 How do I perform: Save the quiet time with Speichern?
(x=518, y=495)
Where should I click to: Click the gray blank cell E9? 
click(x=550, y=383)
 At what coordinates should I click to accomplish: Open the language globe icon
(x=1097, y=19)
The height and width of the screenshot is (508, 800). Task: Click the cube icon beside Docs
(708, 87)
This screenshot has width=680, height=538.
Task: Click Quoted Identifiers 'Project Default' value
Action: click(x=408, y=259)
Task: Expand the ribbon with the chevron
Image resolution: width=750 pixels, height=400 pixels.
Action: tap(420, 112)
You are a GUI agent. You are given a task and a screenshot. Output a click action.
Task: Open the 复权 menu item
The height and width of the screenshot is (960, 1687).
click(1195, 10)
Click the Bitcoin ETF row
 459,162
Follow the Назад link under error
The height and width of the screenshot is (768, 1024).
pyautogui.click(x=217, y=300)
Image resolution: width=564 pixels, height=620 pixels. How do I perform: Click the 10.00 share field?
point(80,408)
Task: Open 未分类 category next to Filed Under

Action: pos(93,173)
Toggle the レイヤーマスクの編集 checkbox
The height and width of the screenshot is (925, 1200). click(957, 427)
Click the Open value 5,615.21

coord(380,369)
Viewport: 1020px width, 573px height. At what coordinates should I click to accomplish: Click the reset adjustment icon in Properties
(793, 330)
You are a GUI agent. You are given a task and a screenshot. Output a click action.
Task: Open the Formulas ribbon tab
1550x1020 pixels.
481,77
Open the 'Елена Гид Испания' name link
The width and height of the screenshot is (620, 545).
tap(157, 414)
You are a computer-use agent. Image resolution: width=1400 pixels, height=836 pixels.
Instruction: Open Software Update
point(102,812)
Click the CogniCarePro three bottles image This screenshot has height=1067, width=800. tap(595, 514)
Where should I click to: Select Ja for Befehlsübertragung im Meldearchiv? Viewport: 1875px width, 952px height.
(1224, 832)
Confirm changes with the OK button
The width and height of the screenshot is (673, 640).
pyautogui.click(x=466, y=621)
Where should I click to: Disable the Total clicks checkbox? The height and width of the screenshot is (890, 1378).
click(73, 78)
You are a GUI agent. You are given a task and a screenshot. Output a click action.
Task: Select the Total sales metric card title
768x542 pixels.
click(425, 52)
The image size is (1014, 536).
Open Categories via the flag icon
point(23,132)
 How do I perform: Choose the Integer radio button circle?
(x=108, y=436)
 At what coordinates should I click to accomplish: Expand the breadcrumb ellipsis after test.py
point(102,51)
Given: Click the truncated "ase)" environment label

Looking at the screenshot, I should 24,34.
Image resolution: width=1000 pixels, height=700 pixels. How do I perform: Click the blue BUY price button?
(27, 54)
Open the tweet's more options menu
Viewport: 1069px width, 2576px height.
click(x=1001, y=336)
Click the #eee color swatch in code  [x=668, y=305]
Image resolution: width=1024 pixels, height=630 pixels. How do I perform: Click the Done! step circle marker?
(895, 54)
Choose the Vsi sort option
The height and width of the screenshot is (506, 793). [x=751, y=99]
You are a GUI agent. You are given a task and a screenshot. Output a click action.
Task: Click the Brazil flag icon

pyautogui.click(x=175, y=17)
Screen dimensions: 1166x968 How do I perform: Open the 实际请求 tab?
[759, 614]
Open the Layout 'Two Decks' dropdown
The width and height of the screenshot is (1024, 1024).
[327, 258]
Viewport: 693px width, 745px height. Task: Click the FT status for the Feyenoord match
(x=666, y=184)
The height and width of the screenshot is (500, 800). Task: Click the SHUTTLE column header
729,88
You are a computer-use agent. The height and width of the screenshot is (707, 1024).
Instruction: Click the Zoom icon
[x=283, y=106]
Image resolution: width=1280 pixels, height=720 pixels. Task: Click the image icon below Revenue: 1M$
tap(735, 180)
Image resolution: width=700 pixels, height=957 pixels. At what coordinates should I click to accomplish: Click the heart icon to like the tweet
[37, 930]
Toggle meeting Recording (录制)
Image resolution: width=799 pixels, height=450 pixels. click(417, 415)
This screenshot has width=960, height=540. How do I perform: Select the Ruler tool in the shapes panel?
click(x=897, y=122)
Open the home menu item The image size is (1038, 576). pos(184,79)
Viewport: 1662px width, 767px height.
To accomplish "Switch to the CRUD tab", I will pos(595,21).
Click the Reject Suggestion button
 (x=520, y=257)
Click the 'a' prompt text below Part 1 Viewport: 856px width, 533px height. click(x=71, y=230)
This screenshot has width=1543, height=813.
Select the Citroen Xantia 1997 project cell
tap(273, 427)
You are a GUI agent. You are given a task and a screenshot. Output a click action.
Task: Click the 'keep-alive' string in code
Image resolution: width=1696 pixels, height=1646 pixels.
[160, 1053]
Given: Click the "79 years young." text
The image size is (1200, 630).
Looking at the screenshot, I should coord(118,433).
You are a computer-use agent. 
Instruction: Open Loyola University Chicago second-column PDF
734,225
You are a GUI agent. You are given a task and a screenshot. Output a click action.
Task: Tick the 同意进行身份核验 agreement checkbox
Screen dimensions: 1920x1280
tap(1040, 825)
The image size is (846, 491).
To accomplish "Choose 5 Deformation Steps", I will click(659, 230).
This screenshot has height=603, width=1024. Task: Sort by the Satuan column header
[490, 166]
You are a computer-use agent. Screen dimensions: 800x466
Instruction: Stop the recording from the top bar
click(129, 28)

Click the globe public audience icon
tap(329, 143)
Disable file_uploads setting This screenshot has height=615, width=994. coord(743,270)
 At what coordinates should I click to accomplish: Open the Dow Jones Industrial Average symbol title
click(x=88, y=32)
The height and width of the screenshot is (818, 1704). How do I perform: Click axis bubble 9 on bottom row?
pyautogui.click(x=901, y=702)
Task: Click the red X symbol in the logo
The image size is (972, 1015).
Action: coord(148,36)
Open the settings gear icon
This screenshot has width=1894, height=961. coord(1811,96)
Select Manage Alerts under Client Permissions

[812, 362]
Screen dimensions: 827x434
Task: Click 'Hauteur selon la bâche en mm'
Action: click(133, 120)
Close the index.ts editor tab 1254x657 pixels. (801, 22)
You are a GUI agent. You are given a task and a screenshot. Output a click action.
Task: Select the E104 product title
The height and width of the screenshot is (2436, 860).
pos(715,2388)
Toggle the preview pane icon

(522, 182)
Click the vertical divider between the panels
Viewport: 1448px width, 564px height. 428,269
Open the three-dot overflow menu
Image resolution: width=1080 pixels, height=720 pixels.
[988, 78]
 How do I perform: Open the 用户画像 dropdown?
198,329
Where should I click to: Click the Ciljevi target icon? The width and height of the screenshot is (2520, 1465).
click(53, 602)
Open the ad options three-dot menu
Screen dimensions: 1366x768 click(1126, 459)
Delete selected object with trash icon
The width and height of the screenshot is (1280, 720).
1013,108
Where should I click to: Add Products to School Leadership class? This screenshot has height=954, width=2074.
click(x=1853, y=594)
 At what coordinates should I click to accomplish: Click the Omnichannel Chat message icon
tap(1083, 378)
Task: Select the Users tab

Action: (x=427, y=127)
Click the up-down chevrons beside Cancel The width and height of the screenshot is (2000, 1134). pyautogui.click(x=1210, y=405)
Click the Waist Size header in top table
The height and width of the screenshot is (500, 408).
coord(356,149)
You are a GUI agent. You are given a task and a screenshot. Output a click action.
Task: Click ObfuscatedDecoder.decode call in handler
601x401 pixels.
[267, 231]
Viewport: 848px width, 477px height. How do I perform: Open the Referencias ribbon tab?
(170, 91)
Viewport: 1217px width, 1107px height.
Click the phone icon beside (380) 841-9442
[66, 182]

Task requirements
Nothing in the entries may change. Retype them all.

Output of the exercise
 How do I perform: Save the quiet time with Speichern?
(x=518, y=495)
Where should I click to: Click the gray blank cell E9? 
click(x=550, y=383)
 At what coordinates should I click to accomplish: Open the language globe icon
(x=1097, y=19)
The height and width of the screenshot is (508, 800). Task: Click the cube icon beside Docs
(708, 87)
This screenshot has width=680, height=538.
Task: Click Quoted Identifiers 'Project Default' value
Action: click(x=408, y=259)
Task: Expand the ribbon with the chevron
Image resolution: width=750 pixels, height=400 pixels.
Action: tap(420, 112)
You are a GUI agent. You are given a task and a screenshot. Output a click action.
Task: Open the 复权 menu item
The height and width of the screenshot is (960, 1687).
click(1195, 10)
Click the Bitcoin ETF row
 459,162
Follow the Назад link under error
The height and width of the screenshot is (768, 1024).
pyautogui.click(x=217, y=300)
Image resolution: width=564 pixels, height=620 pixels. How do I perform: Click the 10.00 share field?
point(80,408)
Task: Open 未分类 category next to Filed Under

Action: pos(93,173)
Toggle the レイヤーマスクの編集 checkbox
The height and width of the screenshot is (925, 1200). click(957, 427)
Click the Open value 5,615.21

coord(380,369)
Viewport: 1020px width, 573px height. At what coordinates should I click to accomplish: Click the reset adjustment icon in Properties
(793, 330)
You are a GUI agent. You are given a task and a screenshot. Output a click action.
Task: Open the Formulas ribbon tab
1550x1020 pixels.
481,77
Open the 'Елена Гид Испания' name link
The width and height of the screenshot is (620, 545).
tap(157, 414)
You are a computer-use agent. Image resolution: width=1400 pixels, height=836 pixels.
Instruction: Open Software Update
point(102,812)
Click the CogniCarePro three bottles image This screenshot has height=1067, width=800. tap(595, 514)
Where should I click to: Select Ja for Befehlsübertragung im Meldearchiv? Viewport: 1875px width, 952px height.
(1224, 832)
Confirm changes with the OK button
The width and height of the screenshot is (673, 640).
pyautogui.click(x=466, y=621)
Where should I click to: Disable the Total clicks checkbox? The height and width of the screenshot is (890, 1378).
click(73, 78)
You are a GUI agent. You are given a task and a screenshot. Output a click action.
Task: Select the Total sales metric card title
768x542 pixels.
click(425, 52)
The image size is (1014, 536).
Open Categories via the flag icon
point(23,132)
 How do I perform: Choose the Integer radio button circle?
(x=108, y=436)
 At what coordinates should I click to accomplish: Expand the breadcrumb ellipsis after test.py
point(102,51)
Given: Click the truncated "ase)" environment label

Looking at the screenshot, I should 24,34.
Image resolution: width=1000 pixels, height=700 pixels. How do I perform: Click the blue BUY price button?
(27, 54)
Open the tweet's more options menu
Viewport: 1069px width, 2576px height.
click(x=1001, y=336)
Click the #eee color swatch in code  [x=668, y=305]
Image resolution: width=1024 pixels, height=630 pixels. How do I perform: Click the Done! step circle marker?
(895, 54)
Choose the Vsi sort option
The height and width of the screenshot is (506, 793). [x=751, y=99]
You are a GUI agent. You are given a task and a screenshot. Output a click action.
Task: Click the Brazil flag icon

pyautogui.click(x=175, y=17)
Screen dimensions: 1166x968 How do I perform: Open the 实际请求 tab?
[759, 614]
Open the Layout 'Two Decks' dropdown
The width and height of the screenshot is (1024, 1024).
[327, 258]
Viewport: 693px width, 745px height. Task: Click the FT status for the Feyenoord match
(x=666, y=184)
The height and width of the screenshot is (500, 800). Task: Click the SHUTTLE column header
729,88
You are a computer-use agent. The height and width of the screenshot is (707, 1024).
Instruction: Click the Zoom icon
[x=283, y=106]
Image resolution: width=1280 pixels, height=720 pixels. Task: Click the image icon below Revenue: 1M$
tap(735, 180)
Image resolution: width=700 pixels, height=957 pixels. At what coordinates should I click to accomplish: Click the heart icon to like the tweet
[37, 930]
Toggle meeting Recording (录制)
Image resolution: width=799 pixels, height=450 pixels. click(417, 415)
This screenshot has width=960, height=540. How do I perform: Select the Ruler tool in the shapes panel?
click(x=897, y=122)
Open the home menu item The image size is (1038, 576). pos(184,79)
Viewport: 1662px width, 767px height.
To accomplish "Switch to the CRUD tab", I will pos(595,21).
Click the Reject Suggestion button
 (x=520, y=257)
Click the 'a' prompt text below Part 1 Viewport: 856px width, 533px height. click(x=71, y=230)
This screenshot has width=1543, height=813.
Select the Citroen Xantia 1997 project cell
tap(273, 427)
You are a GUI agent. You are given a task and a screenshot. Output a click action.
Task: Click the 'keep-alive' string in code
Image resolution: width=1696 pixels, height=1646 pixels.
[160, 1053]
Given: Click the "79 years young." text
The image size is (1200, 630).
Looking at the screenshot, I should coord(118,433).
You are a computer-use agent. 
Instruction: Open Loyola University Chicago second-column PDF
734,225
You are a GUI agent. You are given a task and a screenshot. Output a click action.
Task: Tick the 同意进行身份核验 agreement checkbox
Screen dimensions: 1920x1280
tap(1040, 825)
The image size is (846, 491).
To accomplish "Choose 5 Deformation Steps", I will click(659, 230).
This screenshot has height=603, width=1024. Task: Sort by the Satuan column header
[490, 166]
You are a computer-use agent. Screen dimensions: 800x466
Instruction: Stop the recording from the top bar
click(129, 28)

Click the globe public audience icon
tap(329, 143)
Disable file_uploads setting This screenshot has height=615, width=994. coord(743,270)
 At what coordinates should I click to accomplish: Open the Dow Jones Industrial Average symbol title
click(x=88, y=32)
The height and width of the screenshot is (818, 1704). How do I perform: Click axis bubble 9 on bottom row?
pyautogui.click(x=901, y=702)
Task: Click the red X symbol in the logo
The image size is (972, 1015).
Action: coord(148,36)
Open the settings gear icon
This screenshot has width=1894, height=961. coord(1811,96)
Select Manage Alerts under Client Permissions

[812, 362]
Screen dimensions: 827x434
Task: Click 'Hauteur selon la bâche en mm'
Action: click(133, 120)
Close the index.ts editor tab 1254x657 pixels. (801, 22)
You are a GUI agent. You are given a task and a screenshot. Output a click action.
Task: Select the E104 product title
The height and width of the screenshot is (2436, 860).
pos(715,2388)
Toggle the preview pane icon

(522, 182)
Click the vertical divider between the panels
Viewport: 1448px width, 564px height. 428,269
Open the three-dot overflow menu
Image resolution: width=1080 pixels, height=720 pixels.
[988, 78]
 How do I perform: Open the 用户画像 dropdown?
198,329
Where should I click to: Click the Ciljevi target icon? The width and height of the screenshot is (2520, 1465).
click(53, 602)
Open the ad options three-dot menu
Screen dimensions: 1366x768 click(1126, 459)
Delete selected object with trash icon
The width and height of the screenshot is (1280, 720).
1013,108
Where should I click to: Add Products to School Leadership class? This screenshot has height=954, width=2074.
click(x=1853, y=594)
 At what coordinates should I click to accomplish: Click the Omnichannel Chat message icon
tap(1083, 378)
Task: Select the Users tab

Action: (x=427, y=127)
Click the up-down chevrons beside Cancel The width and height of the screenshot is (2000, 1134). pyautogui.click(x=1210, y=405)
Click the Waist Size header in top table
The height and width of the screenshot is (500, 408).
coord(356,149)
You are a GUI agent. You are given a task and a screenshot. Output a click action.
Task: Click ObfuscatedDecoder.decode call in handler
601x401 pixels.
[267, 231]
Viewport: 848px width, 477px height. How do I perform: Open the Referencias ribbon tab?
(170, 91)
Viewport: 1217px width, 1107px height.
Click the phone icon beside (380) 841-9442
[66, 182]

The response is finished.